Sunday, May 20, 2007

Healing


It's been raining heavily in Hong Kong so I had to forgo a hike today in favor of a quiet morning in my apartment. I went to a lecture at Hong Kong University this afternoon and then had dinner with a senpai from high school who just moved to Hong Kong.

I'm reading Better: A Surgeon's Notes on Performance by Dr. Atul Gawande. Gawande's book frames stories about medicine around three intangible reasons he sees as helping doctors save lives--diligence, doing right, and ingenuity. The first two chapters (what I've read so far) talk about innovations in the infection-control unit in a hospital and mobile operating rooms in Iraq. I've been spending lots of time with the characters of Grey's Anatomy recently, so this is a nice alternative for that emergency room drama that doesn't involve hours in front of my computer.

There was a fabulous, fabulous article in the New York Times Magzine last year about a hospital that used a creative screen saver to convince doctors and nurses to wash their hands, linked here. The New York Review of Books has a review of Better, along with articles on Tom Stoppard's new play and the West German Stasi in this month's issue.


More sites from the past two weeks:

International Crisis Group speech on conflict and mass violence in Africa.

Han Yan actually has more than one blog. One of my favorites is here.

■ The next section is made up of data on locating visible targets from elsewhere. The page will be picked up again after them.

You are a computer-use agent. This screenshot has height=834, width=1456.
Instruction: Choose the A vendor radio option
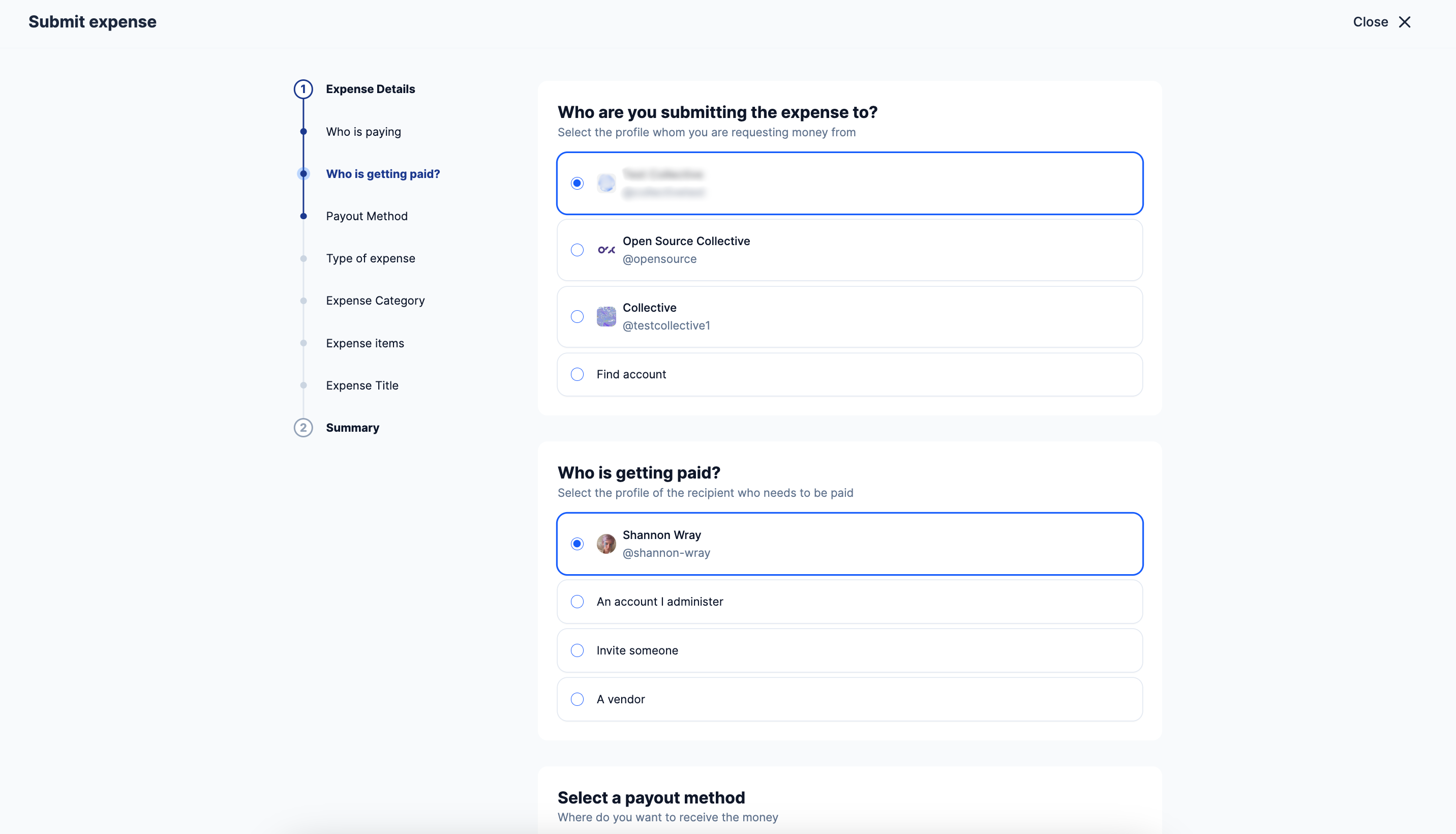[x=577, y=699]
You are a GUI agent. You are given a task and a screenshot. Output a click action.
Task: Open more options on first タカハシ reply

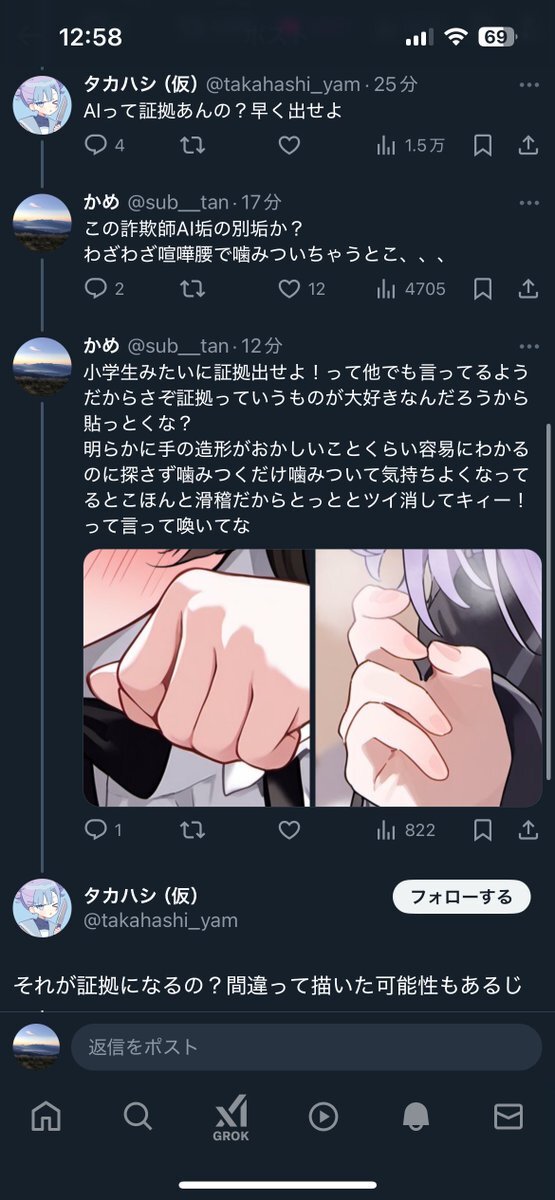click(x=529, y=86)
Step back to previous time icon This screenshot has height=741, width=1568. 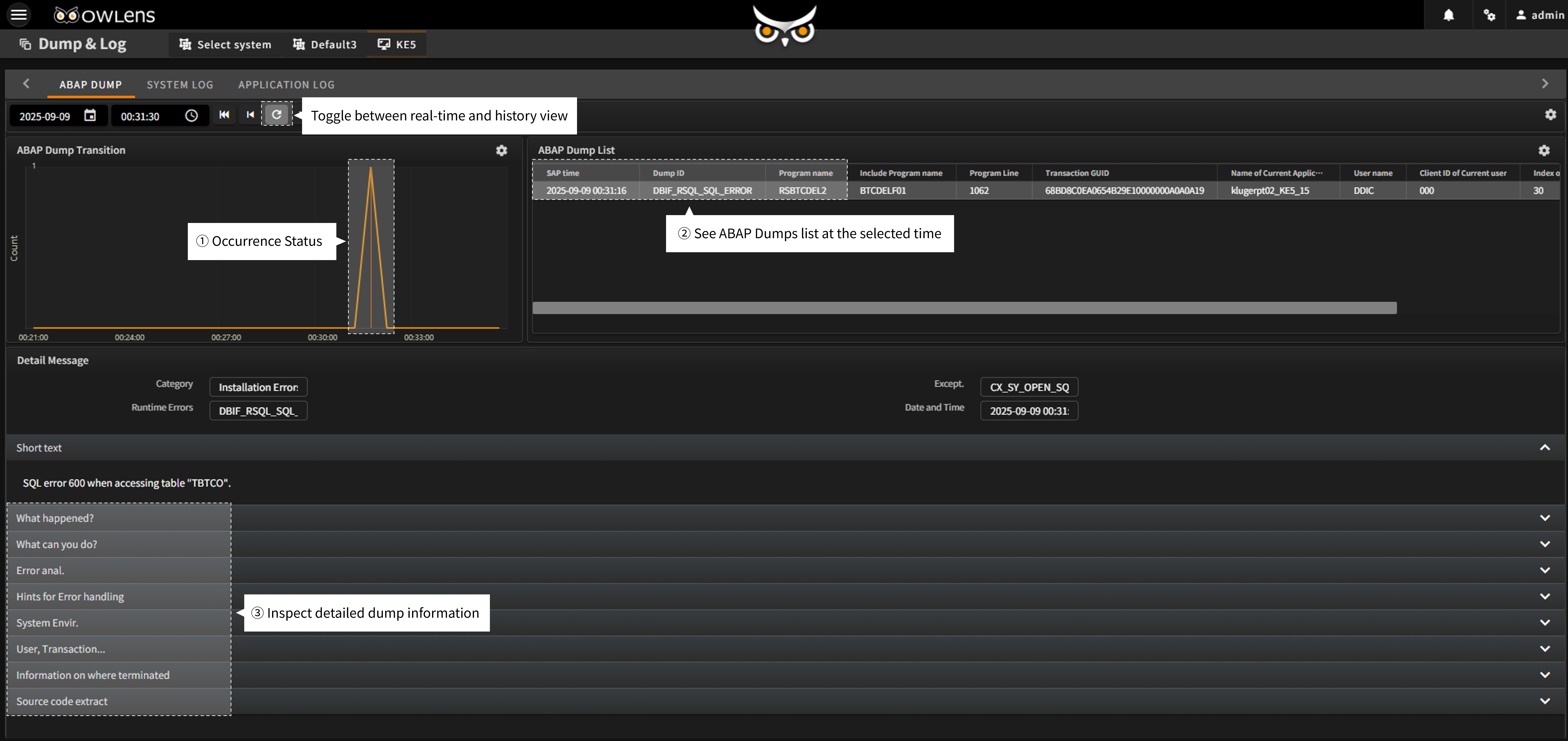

She writes the connection between an incident at Dragon I (the model club in Hogn Kong) and a Taiwanese writer defending culture to a City Council. (Art, as an Italian diplomant once told me, is sometimes the only solace.) Her other blogs include a blog to defend RTHK, and mediated accounts of visits to China and other topics.

Wei Leng is showing her photos of people in their homes at Grotto gallery here in Hong Kong. She'll be traveling to Japan this weekend to the Kiyosato Museum of Photographic Arts, her work is being shown as part of the Young Portfolio Aquisitions 2006 exhibit.

James Whitlow Delano has a web exhibit called "Taming the Yellow Dragon" at Digitaljournalist.org. The photos document "the battle to halt the Gobi desert." His website. Magnum photo's podcasts and photo essays.